Is it just me or does it feel as if we living in an unusually acrimonious time? It is not just that we disagree and have conflict but the tenor and tone of the conflict seems particularly sharp and bitter and acidic.

It is not just that there are competing world views in our world but that one side calls the other The Great Satan and that side calls the other the Axis of Evil.

One side flies planes into buildings full of civilians while the other bombards a city of civilians with 1700 bombs, including 500 cruise missiles, in a strategy named “Shock and Awe.”

One side beheads people on the internet while elected leaders in high office on the other side defend torture as a legitimate interrogation technique.

Is it just me, or are our international conflicts these days more openly barbaric – more proudly violent – than they used to be? It is not that humanity has not been barbaric before but we seem somehow to have less shame about it. Even the Nazis tried to hide the death camps.

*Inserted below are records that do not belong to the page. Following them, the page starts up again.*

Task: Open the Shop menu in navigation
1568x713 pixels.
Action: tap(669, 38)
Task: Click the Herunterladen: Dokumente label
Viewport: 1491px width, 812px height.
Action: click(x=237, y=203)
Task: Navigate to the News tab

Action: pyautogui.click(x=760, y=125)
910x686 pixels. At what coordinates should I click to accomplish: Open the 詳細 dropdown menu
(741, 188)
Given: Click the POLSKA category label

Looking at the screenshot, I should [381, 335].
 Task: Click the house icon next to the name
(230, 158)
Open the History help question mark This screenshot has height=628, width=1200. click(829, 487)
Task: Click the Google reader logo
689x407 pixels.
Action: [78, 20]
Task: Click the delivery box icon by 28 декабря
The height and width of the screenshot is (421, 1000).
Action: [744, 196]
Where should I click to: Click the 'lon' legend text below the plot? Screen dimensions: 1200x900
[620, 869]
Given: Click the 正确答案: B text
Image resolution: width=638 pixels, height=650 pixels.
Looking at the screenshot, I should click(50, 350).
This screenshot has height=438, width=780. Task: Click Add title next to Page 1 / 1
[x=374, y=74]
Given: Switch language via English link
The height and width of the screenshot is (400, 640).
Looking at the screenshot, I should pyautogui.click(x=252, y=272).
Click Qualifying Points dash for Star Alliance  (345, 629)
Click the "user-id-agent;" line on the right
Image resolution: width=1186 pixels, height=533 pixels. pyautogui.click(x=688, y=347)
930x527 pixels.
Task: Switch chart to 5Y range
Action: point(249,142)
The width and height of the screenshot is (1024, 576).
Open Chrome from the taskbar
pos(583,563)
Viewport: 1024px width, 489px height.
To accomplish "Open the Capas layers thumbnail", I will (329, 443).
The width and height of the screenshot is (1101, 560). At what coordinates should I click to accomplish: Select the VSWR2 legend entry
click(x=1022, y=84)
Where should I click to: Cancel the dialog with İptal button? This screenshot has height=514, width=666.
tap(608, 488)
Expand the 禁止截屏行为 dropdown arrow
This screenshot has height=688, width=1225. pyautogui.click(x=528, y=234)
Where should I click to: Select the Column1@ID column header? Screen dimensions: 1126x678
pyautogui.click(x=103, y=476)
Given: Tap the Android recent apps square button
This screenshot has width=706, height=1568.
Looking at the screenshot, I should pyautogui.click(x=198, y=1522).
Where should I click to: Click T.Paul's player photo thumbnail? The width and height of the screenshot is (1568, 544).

Partisan politics seems to be more partisan than politic. Glen Beck demonstrates at one end of the mall and Al Sharpton demonstrates at the other on the anniversary of Dr. King’s “I Have a Dream” speech, and Dr. King’s dream was not competing rallies on the Mall.  

I don’t know. I really don’t know. Everybody’s decision – from the Supreme Court to the governor of Virginia – the decision to execute a woman with a marginal IQ of 72 seems to me to be unsettlingly harsh. I slept poorly that night.

In the last three weeks, five boys have taken their lives as a result of anti-gay bullying, and a sixth has committed suicide under still-unknown circumstances at this time. These are the ones we know about. I read their names.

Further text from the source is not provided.